No doubt Ireland’s electoral system is corrupt like the UK’s, so that ordinary people who represent most of the public do not get properly represented.

I can’t believe for example how the government was so easily able to close the pubs, without mass protest, which I can’t believe the majority of Irish people would have supported, especially when officially told that the virus (like any seasonal flu) was only much dangerous to the old and already in poor health.

The Churches everywhere missed their opportunity to oppose government tyranny in imposing the lockdown, which could not have been excused lest this were really a plague of the order of the Bubonic one or similar.

We had Hong Kong flu in 1968 which killed more people in Britain, but no lock down was apparently required, and it is very likely that the lockdown is going to kill a lot more people than the virus would have done even had their been no lockdown, as for example in Canada, a doctor reported recently they had more suicides there in one month of lockdown than they usually get in the whole year normally.

The lockdown has been a devastating attack on the old, under the guise of claiming to save them, who should merely have been warned and allowed to choose for themselves if they wanted to risk catching the virus or not, which is a situation incidentally they are faced with every year.

The lockdown was an act of tyranny, especially against the old, unable to see their friends or families as well as get solace in either the Church or the pub (or indeed both), and put in fear of death if they dared go out of the house just to get survival provisions, which has become terribly difficult for people who were already struggling to do so under “normal” conditions.

The Churches have shown themselves really useless during this lockdown, by failing to speak out for the old and vulnerable, and today we even have a C of E bishop attacking Dominic Cummings, when instead they should have been attacking the lockdown, which on so many levels has been a crime against humanity.

Gerald gwarcuri
Gerald gwarcuri
2 years ago

As a conservative American Christian ( Reformed ), I am saddened when I read about how spineless many progressive clerics in the UK seem to be. Where are the Thomas Mores? “Being nice” and “not offending” anyone seem to be their highest priorities. This is not Christianity. It is smarmy, lukewarm pabulum. Jesus was confrontational. He exhibited towering courage. Not so the men and women who love to parade around in colorful vestments and make soft pronouncements on all manner of things mostly outside their purview. Heaven forbid they should take a controversial position – or worse – actually preach the New Testament gospel!

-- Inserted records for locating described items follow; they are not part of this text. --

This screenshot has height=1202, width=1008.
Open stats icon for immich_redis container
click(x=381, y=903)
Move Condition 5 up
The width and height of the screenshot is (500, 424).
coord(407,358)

The UK church “leaders” would do well to read and ponder this article by Dennis Prager: https://www.dailysignal.com

666bobtodd
666bobtodd
2 years ago

why do church leaders use 16th century english to pray to their imaginary “god” who do they think they are fooling ?

Mark Corby
Mark Corby
2 years ago
Reply to  666bobtodd

Themselves.

pauline.k
pauline.k
2 years ago
Reply to  Mark Corby

That is your opinion. Others think differently.